Kareem Abdul-Jabbar ruled the NBA with grace uncommon in a 7-footer. His sky-hook had become the most devastating weapon in the game, and he used it to lead the league in scoring (31.7 ppg) and also win the Most Valuable Player Award for the first time. Abdul-Jabbar was surrounded by a group of quality teammates, with Greg Smith and Bob Dandridge at forward and Lucius Allen and Jon McGlocklin assisting Oscar Robertson at guard. During his career, Robertson had led the NBA in scoring and in assists and had won the Rookie of the Year and MVP awards, but he had never won an NBA title, and at 32, he knew the time was now.

Milwaukee won a league-high 66 games, brushed by San Francisco and Los Angeles in five games each in the Western Conference Playoffs, and prepared for the Finals.

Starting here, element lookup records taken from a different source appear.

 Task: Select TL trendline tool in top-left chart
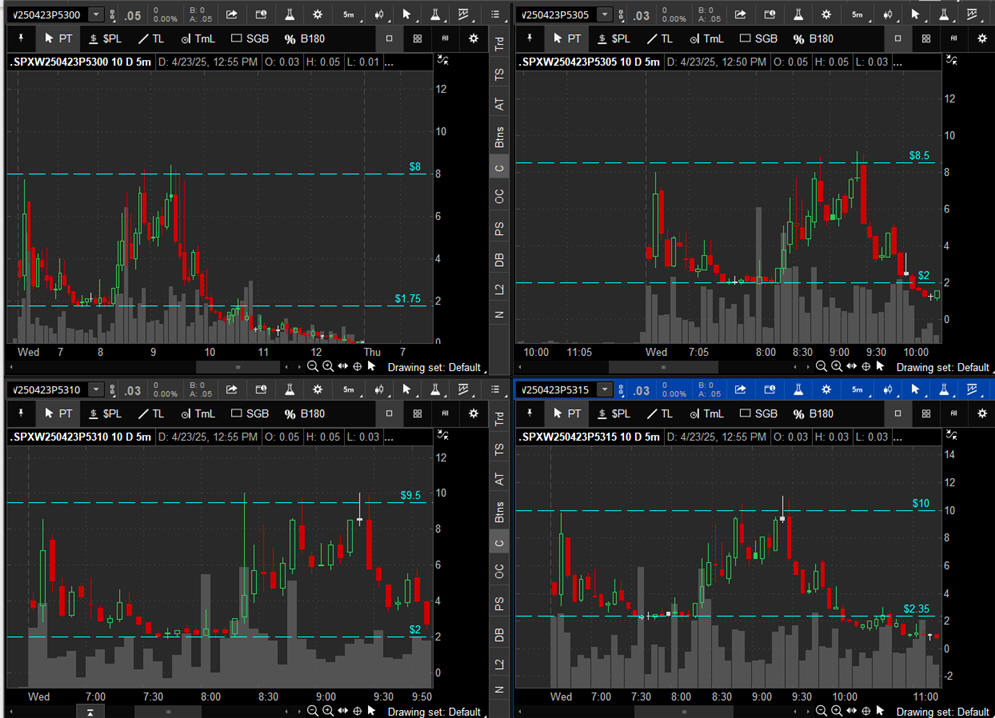(152, 38)
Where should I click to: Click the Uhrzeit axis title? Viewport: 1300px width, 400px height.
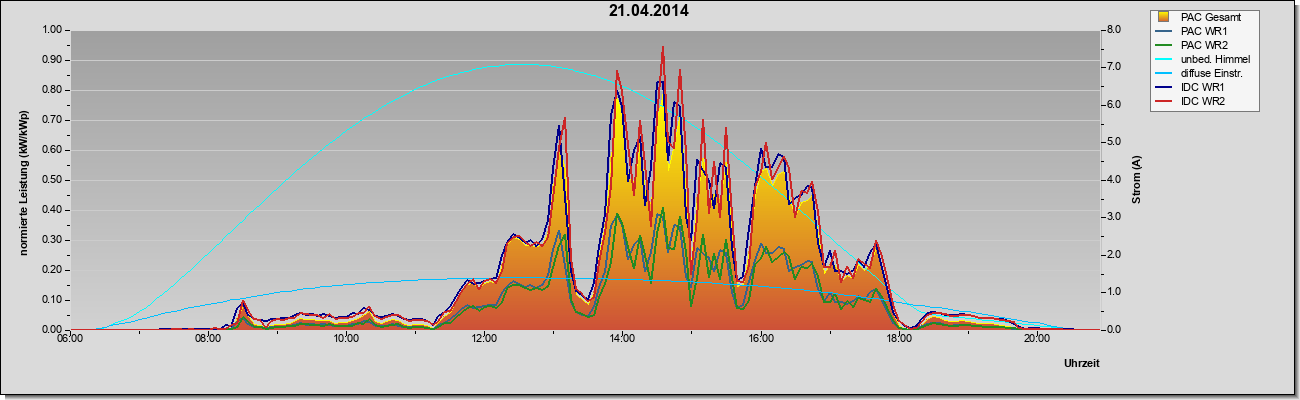tap(1083, 364)
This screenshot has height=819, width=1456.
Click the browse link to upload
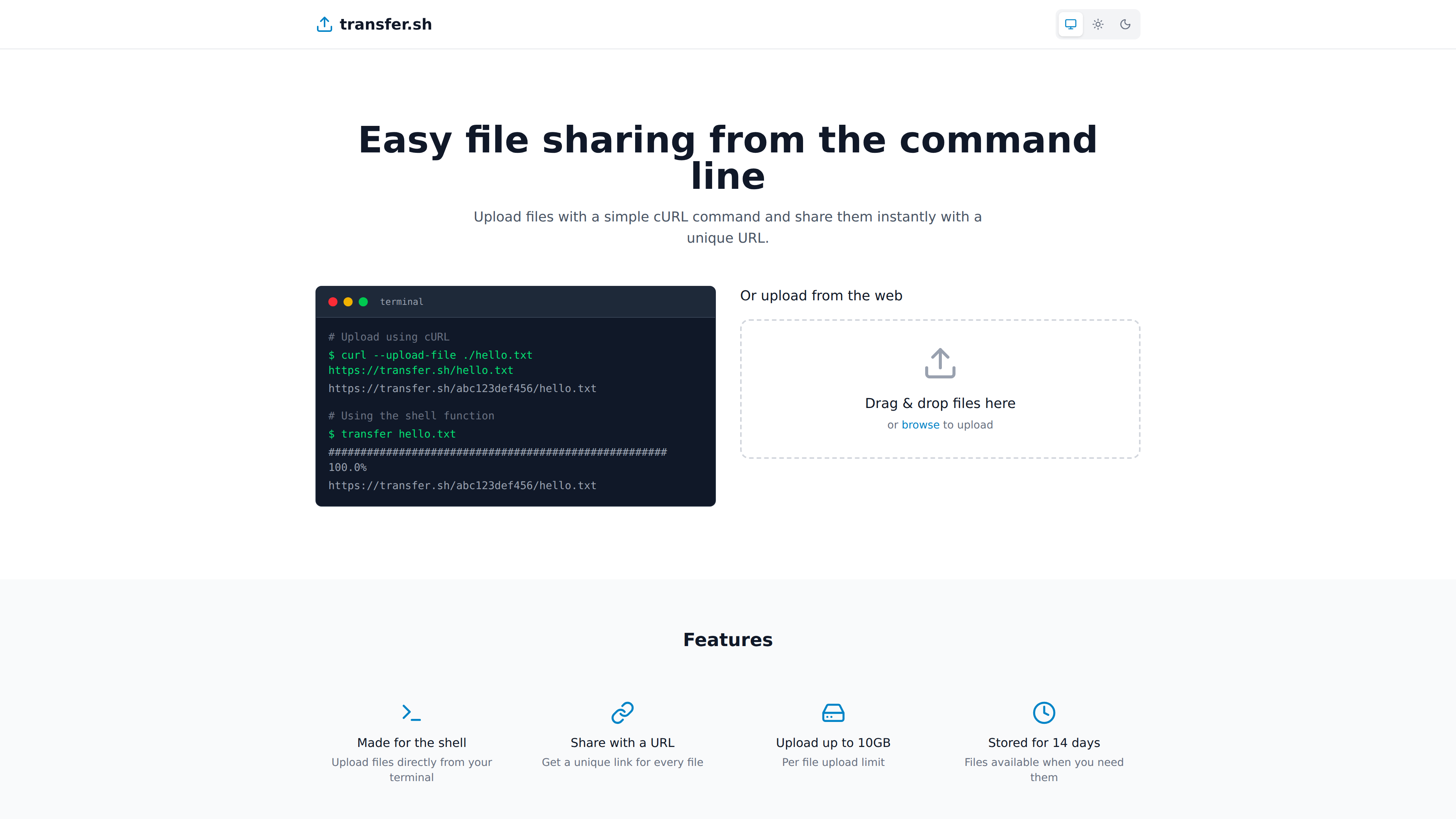point(920,425)
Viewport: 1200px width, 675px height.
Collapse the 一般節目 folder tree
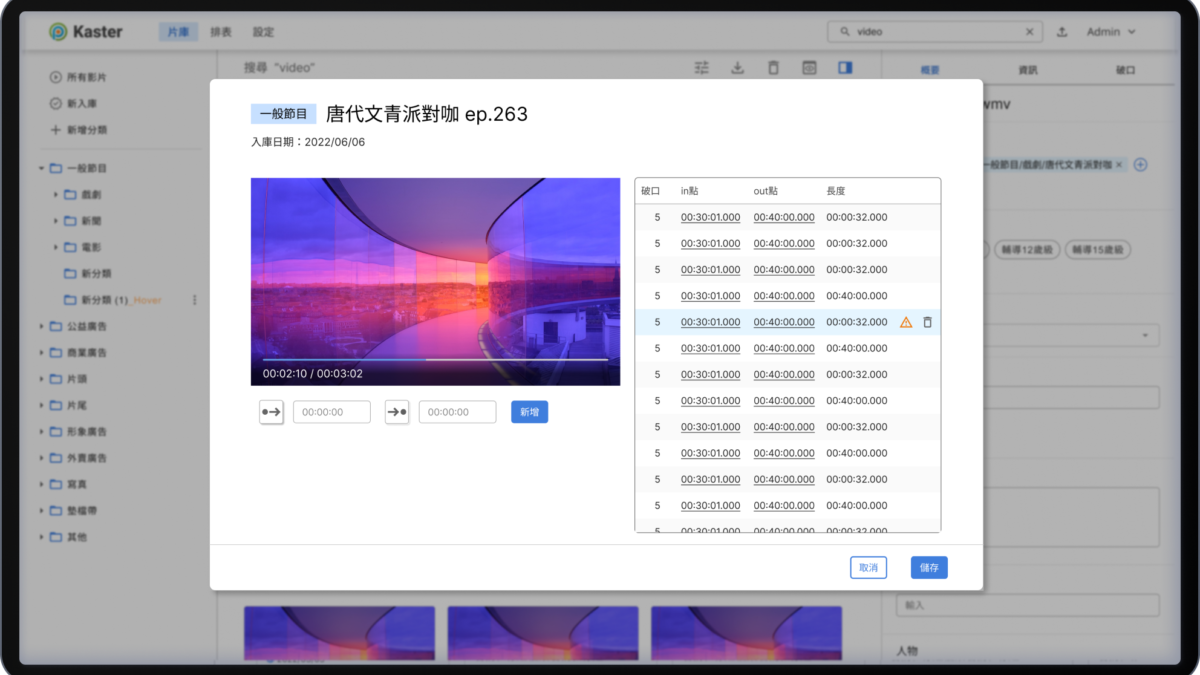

Baltimore surprised many by defeating New York in a slugfest seven-game series in the Eastern Conference Finals, but Wes Unseld, Earl Monroe and Gus Johnson all sustained injuries during the series, and the Bucks swept to the Championship in four straight, only the second Finals sweep in NBA history.

Larry Costello had retired as a player after the 1968 season, and was hired to bring along a young Milwaukee Bucks expansion team. But all that changed when the Bucks signed Kareem Abdul-Jabbar. Sensing that an Abdul-Jabbar-led team could contend, Bucks management went out and traded for veterans Oscar Robertson, Lucius Allen and Bob Boozer. The group clicked almost immediately, due in part to the single-mindedness shared by Costello, Robertson and Abdul-Jabbar.

"Larry, Oscar and I have the same way about us," Abdul-Jabbar said. "We agree that being as efficient as possible cuts down on our chances for errors."

In 1971, Milwaukee avoided most errors, winning 66 games and going 12-2 in the Playoffs on its way to the NBA title.